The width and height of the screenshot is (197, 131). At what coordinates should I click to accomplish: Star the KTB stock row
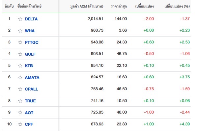click(x=20, y=66)
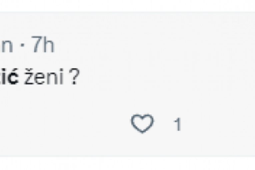This screenshot has width=255, height=170.
Task: Click the gray area left of the heart
Action: pyautogui.click(x=83, y=125)
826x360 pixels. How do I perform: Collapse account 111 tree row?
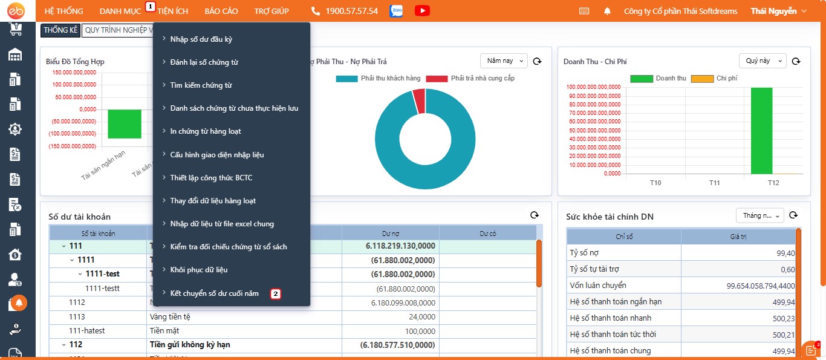pos(63,246)
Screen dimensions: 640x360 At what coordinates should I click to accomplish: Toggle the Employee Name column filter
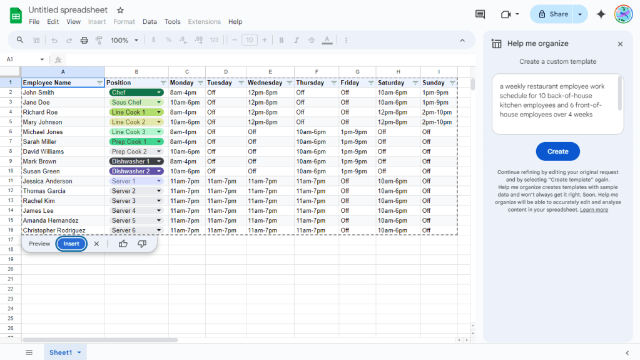[99, 83]
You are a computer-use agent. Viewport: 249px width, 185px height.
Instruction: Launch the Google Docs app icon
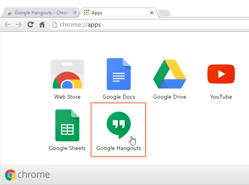coord(119,74)
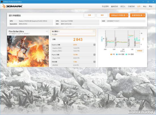The width and height of the screenshot is (156, 115).
Task: Click the 3DMark logo in header
Action: pos(12,6)
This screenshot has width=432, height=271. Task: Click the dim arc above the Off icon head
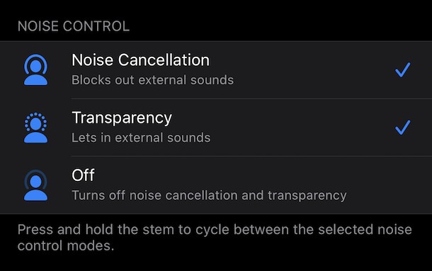tap(36, 172)
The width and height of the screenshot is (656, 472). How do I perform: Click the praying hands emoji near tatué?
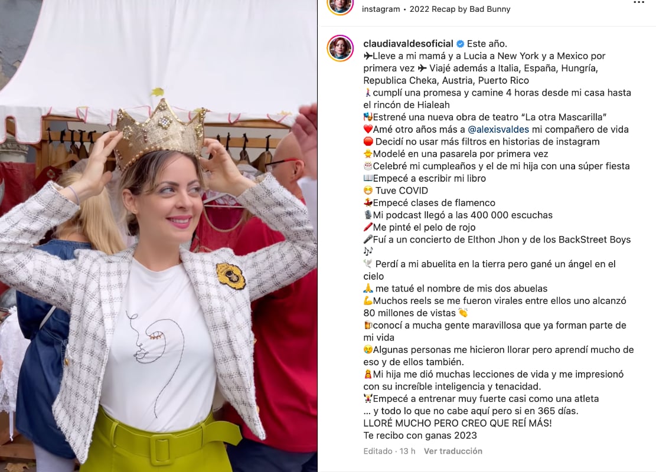368,289
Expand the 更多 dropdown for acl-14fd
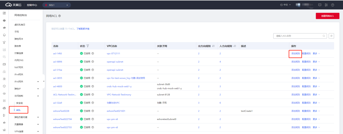This screenshot has width=343, height=134. tap(316, 54)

◇ ◇ ◇

● **Brief**
Repeat the records above verbatim, dropping the pictures.

● **Written answer**
The width and height of the screenshot is (197, 131). At what coordinates should I click to accomplish: Star the KTB stock row
click(x=20, y=66)
This screenshot has width=255, height=170.
Task: Click the gray area left of the heart
Action: pyautogui.click(x=83, y=125)
826x360 pixels. How do I perform: Collapse account 111 tree row?
pos(63,246)
Screen dimensions: 640x360 At what coordinates should I click to accomplish: Toggle the Employee Name column filter
[99, 83]
You are a computer-use agent. Viewport: 249px width, 185px height.
Instruction: Launch the Google Docs app icon
coord(119,74)
The width and height of the screenshot is (156, 115).
Task: Click the 3DMark logo in header
Action: pos(12,6)
This screenshot has width=432, height=271. Task: Click the dim arc above the Off icon head
tap(36, 172)
The width and height of the screenshot is (656, 472). How do I perform: Click the praying hands emoji near tatué?
368,289
Expand the 更多 dropdown for acl-14fd
This screenshot has width=343, height=134. tap(316, 54)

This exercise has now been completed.